I have a programme that reads a spreadsheet of properties into one DataFrame, then queries a SQL database and makes another DataFrame, and then runs a cosine similarity function against the two to tell me which addresses in the spreadsheet are on my database.
The code for my cosine similarity function is below, along with some helper functions.
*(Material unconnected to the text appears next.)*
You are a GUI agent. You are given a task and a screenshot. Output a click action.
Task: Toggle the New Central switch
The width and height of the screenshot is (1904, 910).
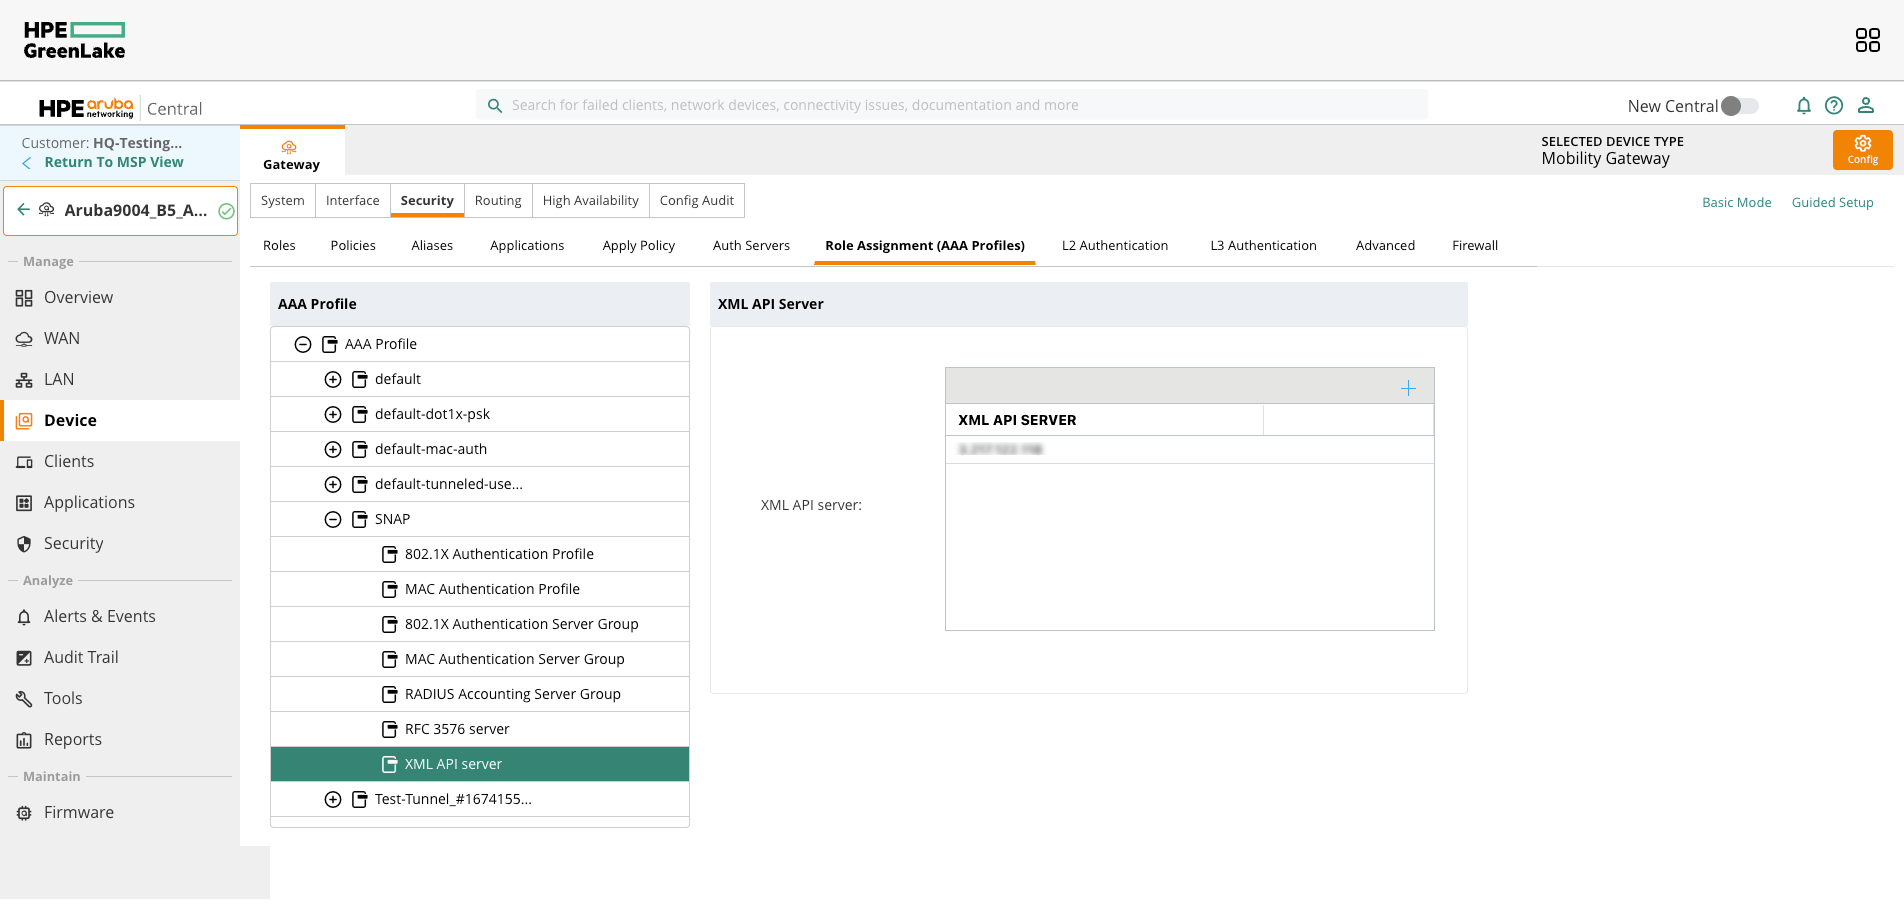click(x=1739, y=106)
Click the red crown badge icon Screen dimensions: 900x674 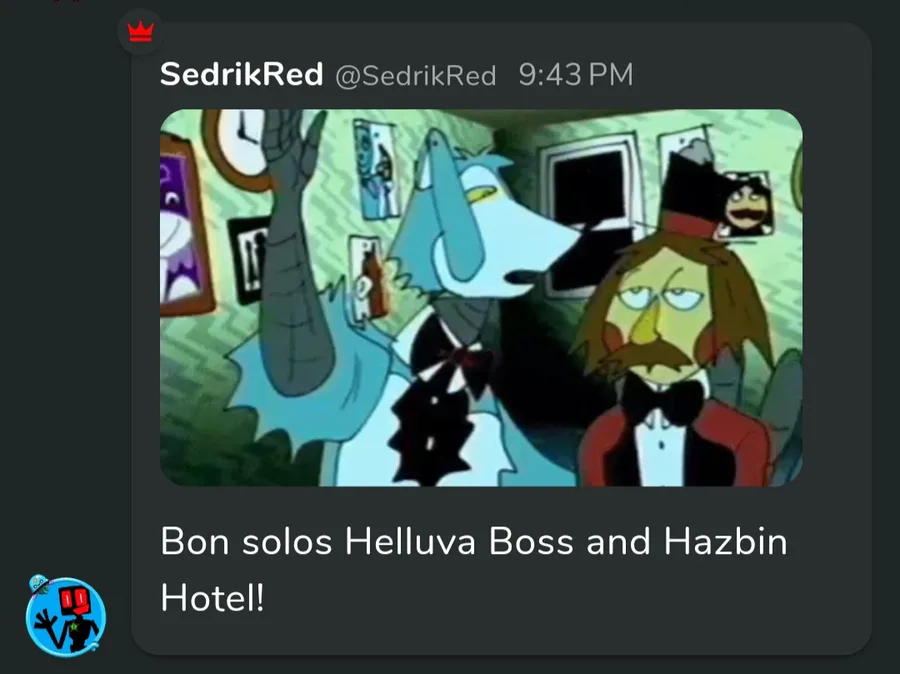(x=141, y=32)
I have the problem that, on a sheet of hundreds or thousands of addresses, it is very slow because it uses a nested for loop to create a list of the best similarities for every address.
import string
import math
import re
from collections import Counter
WORD = re.compile(r"\w+")
def clean_address(text):
text = ''.join([word for word in text if word not in string.punctuation])
text = text.lower()
return text
def text_to_vector(text):
words = WORD.findall(text)
return Counter(words)
def get_cosine(vec1, vec2):
intersection = set(vec1.keys()) & set(vec2.keys())
numerator = sum([vec1[x] * vec2[x] for x in intersection])
sum1 = sum([vec1[x] ** 2 for x in list(vec1.keys())])
sum2 = sum([vec2[x] ** 2 for x in list(vec2.keys())])
denominator = math.sqrt(sum1) * math.sqrt(sum2)
if not denominator:
return 0.0
else:
return float(numerator) / denominator
def getCosineSimilarities(internalDataframe, externalDataframe):
similarities = []
internalAddressColumn = internalDataframe['Address']
internalPostcodeColumn = internalDataframe['postcode']
externalAddressColumn = externalDataframe['full address']
externalPostcodeColumn = externalDataframe['postcode']
for i in range(len(internalDataframe)):
bestSimilarity = 0
for j in range(len(externalDataframe)):
if internalPostcodeColumn.iloc[i].rstrip() == externalPostcodeColumn.iloc[j]:
vector1 = text_to_vector(clean_address(internalAddressColumn.iloc[i]))
vector2 = text_to_vector(clean_address(externalAddressColumn.iloc[j]))
cosine = get_cosine(vector1, vector2)
if cosine > bestSimilarity:
bestSimilarity = cosine
similarities.append(bestSimilarity)
return similarities
I'm sure it must be possible to create the list "similarities", returned by getCosineSimilarities, using a list comprehension or something similar, but I can't work out the best way to do it.
Please can someone help?
Edit: internalDataframe.head(5)
Name postcode Created
0 Mr Joe Bloggs SW6 6RD 2020-10-21 14:15:58.140
1 Mrs Joanne Bloggs SE17 1LN 2013-06-27 14:52:29.417
2 Mr John Doe SW17 0LN 2017-02-23 16:22:03.630
3 Mrs Joanne Doe SW6 7JX 2019-07-03 14:52:00.773
4 Mr Joe Public W5 2RX 2012-11-19 10:28:47.863
externalDataframe.head(5)
address_id category beds postcode
1005214 FLA 2 NW5 4DA
1009390 FLA 2 NW5 1PB
1053948 FLA 2 NW6 3SJ
1075629 FLA 2 NW6 7UP
1084325 FLA 2 NW6 7YQ